### PAGE EXCERPT:
****************

REGARDING "LEGAL PROSECUTION" OF FARMERS

  15.  Concerns were raised in our evidence session about high profile cases where the industry was involved in legal disputes with farmers. It is a NGO provoked misconception that the industry is suing farmers that accidentally receive or grow any GM crops at all and that the industry pursues any individual that is found to have "one GM plant within his farm boarders". This is simply not true. No legal prosecution by the industry has been initiated against a farmer that had adventitiously grown GM seed. It is not Industry's intention to ever prosecute farmers that have adventitious of GM crops on their farms.

  16.  The few high profile cases that have occurred have been initiated against farmers that have grown entire fields of very high purity GM crops. In these rare cases industry needs help create a level playing field for all farmers. It would be unfair for 99% of farmers actively growing a GM crop to be paying companies a technology fee for the cost and time benefit of growing a GM crop, only to be out competed by their neighbor that is receiving the same costs and time benefit, without paying a technology fee to the company that spent decades and tens of millions of dollars developing the technology.

****************

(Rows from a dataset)
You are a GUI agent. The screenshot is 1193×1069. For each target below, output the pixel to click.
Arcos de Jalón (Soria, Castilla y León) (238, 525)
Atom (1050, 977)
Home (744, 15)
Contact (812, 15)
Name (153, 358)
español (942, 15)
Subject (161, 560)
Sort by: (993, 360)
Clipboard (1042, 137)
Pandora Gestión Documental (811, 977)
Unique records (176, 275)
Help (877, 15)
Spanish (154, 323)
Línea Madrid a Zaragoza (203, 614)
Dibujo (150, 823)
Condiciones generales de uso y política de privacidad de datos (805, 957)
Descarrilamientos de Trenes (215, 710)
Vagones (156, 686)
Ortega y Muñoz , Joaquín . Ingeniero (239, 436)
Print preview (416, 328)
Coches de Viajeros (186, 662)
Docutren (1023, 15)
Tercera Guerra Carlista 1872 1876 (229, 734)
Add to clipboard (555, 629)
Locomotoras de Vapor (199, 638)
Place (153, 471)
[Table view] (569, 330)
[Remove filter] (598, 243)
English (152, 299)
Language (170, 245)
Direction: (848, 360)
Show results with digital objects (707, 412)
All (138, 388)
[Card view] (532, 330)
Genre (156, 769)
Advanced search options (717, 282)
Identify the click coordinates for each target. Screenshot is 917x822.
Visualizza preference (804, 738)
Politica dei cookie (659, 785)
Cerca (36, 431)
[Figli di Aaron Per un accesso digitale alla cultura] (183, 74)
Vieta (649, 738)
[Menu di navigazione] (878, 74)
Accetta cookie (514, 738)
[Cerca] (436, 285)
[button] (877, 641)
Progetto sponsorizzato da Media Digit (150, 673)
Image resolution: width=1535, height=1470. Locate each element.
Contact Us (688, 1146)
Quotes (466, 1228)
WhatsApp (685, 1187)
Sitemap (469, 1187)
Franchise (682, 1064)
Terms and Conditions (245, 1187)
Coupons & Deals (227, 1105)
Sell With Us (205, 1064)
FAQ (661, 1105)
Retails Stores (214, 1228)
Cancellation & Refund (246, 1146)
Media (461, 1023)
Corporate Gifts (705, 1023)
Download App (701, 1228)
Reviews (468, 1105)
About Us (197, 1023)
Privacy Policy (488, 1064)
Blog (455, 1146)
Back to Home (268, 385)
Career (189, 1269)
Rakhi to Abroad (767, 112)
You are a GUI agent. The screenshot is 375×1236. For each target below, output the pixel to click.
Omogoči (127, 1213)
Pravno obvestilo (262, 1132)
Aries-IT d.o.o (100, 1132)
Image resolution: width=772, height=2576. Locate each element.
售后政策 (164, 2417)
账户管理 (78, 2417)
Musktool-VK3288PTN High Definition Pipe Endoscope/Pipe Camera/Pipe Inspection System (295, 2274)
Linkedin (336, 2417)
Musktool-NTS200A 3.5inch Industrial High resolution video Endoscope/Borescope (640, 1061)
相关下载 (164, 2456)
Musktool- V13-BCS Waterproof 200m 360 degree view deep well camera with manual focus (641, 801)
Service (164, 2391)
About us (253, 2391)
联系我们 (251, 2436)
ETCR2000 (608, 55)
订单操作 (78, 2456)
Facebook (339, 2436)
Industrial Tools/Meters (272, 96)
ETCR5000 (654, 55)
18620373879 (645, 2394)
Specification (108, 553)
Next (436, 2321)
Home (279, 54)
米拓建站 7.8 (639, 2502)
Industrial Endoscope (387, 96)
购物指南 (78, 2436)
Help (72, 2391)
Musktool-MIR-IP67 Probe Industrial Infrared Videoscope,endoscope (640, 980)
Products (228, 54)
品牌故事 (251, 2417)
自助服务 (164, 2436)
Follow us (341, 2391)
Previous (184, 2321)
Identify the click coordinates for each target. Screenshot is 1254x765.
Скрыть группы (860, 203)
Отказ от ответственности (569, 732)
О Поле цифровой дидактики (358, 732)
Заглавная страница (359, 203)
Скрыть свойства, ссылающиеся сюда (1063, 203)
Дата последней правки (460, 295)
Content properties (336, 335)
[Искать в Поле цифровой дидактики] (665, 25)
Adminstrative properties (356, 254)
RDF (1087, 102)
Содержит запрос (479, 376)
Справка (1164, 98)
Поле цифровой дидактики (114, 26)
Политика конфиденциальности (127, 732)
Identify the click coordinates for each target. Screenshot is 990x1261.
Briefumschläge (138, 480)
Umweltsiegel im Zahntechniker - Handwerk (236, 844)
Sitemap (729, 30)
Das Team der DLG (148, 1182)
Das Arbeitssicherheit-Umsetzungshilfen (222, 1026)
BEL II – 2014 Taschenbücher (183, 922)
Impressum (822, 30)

****************

### EXERCISE SET:
**A.** In the passage on legal prosecution of farmers, against which farmers were the few high profile cases initiated?
**B.** From the passage on legal prosecution of farmers, extract the part that opens with the words containing "16.  The few high" and closes with "developing the technology.".
None of the rows are needed to complete the work.

### EXERCISE SOLUTIONS:
**A.** Farmers that have grown entire fields of very high purity GM crops.

**B.**
16.  The few high profile cases that have occurred have been initiated against farmers that have grown entire fields of very high purity GM crops. In these rare cases industry needs help create a level playing field for all farmers. It would be unfair for 99% of farmers actively growing a GM crop to be paying companies a technology fee for the cost and time benefit of growing a GM crop, only to be out competed by their neighbor that is receiving the same costs and time benefit, without paying a technology fee to the company that spent decades and tens of millions of dollars developing the technology.